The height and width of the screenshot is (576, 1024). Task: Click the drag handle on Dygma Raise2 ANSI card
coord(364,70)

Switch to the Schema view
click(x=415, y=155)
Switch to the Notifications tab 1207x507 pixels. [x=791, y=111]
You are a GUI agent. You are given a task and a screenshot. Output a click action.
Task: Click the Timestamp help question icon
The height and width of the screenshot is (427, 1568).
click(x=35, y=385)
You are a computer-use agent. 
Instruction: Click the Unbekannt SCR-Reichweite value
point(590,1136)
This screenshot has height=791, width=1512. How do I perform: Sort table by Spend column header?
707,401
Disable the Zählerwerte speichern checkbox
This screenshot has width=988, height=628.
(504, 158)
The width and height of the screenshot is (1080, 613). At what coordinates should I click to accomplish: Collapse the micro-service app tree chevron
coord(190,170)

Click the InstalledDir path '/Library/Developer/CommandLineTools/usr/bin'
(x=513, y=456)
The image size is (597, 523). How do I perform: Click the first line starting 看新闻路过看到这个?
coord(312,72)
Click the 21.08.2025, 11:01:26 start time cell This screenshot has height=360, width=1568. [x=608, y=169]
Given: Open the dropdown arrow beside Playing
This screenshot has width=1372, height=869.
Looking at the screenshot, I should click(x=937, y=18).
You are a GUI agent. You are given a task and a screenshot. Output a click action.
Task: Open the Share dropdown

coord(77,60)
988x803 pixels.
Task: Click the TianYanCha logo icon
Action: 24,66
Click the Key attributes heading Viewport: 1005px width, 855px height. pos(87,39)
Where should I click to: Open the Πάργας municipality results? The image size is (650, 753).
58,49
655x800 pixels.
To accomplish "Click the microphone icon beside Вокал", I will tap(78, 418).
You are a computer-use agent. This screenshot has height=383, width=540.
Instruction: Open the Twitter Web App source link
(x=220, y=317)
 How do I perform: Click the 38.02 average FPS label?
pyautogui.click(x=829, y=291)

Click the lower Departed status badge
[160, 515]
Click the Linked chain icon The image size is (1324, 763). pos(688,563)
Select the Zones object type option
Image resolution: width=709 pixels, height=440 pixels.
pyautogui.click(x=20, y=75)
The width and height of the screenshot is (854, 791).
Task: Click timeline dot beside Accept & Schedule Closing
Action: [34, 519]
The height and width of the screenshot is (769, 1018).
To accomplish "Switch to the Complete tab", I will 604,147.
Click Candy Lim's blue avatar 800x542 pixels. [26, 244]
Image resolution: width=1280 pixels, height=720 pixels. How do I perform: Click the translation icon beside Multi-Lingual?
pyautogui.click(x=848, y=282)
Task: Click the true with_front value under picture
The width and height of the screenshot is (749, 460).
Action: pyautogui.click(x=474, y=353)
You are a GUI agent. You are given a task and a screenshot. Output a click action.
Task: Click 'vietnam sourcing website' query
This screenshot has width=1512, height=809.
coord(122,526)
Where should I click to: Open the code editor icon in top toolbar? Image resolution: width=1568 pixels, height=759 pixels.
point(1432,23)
---
Looking at the entries above, determine how many lines contain the word "will" and state only that number.

2